>> Begin Provided data
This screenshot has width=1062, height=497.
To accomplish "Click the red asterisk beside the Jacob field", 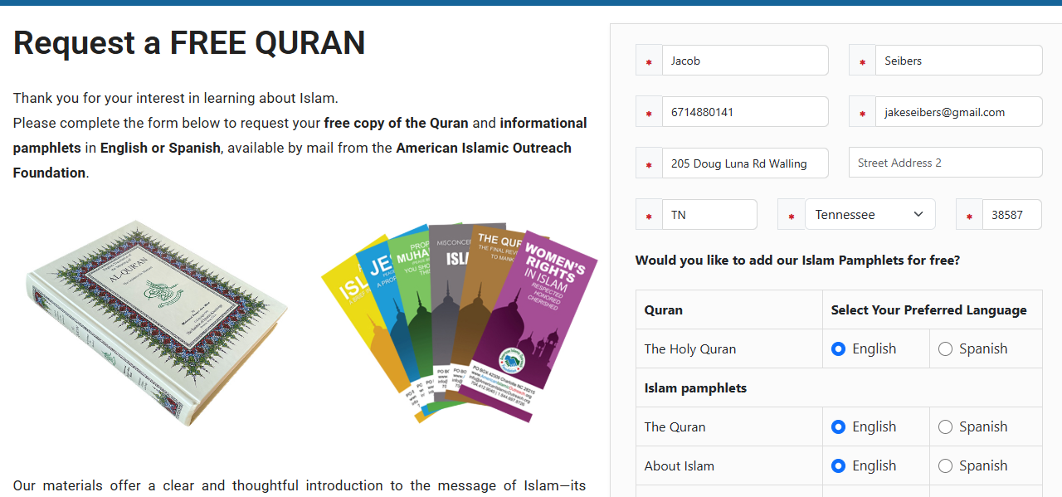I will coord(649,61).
>> End Provided data
>> Begin Provided data
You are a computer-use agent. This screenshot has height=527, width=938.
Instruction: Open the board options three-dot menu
>> End Provided data
>> Begin Provided data
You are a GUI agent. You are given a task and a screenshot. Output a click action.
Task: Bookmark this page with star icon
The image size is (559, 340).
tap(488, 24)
>> End Provided data
* [Stated problem]: Recast the material as a numbered list, starting at the line that contains "You are a computer-use" and ending at the line that contains "Instruction: Open the", with blank lines left out.

* [Task solution]:
1. You are a computer-use agent. This screenshot has height=527, width=938.
2. Instruction: Open the board options three-dot menu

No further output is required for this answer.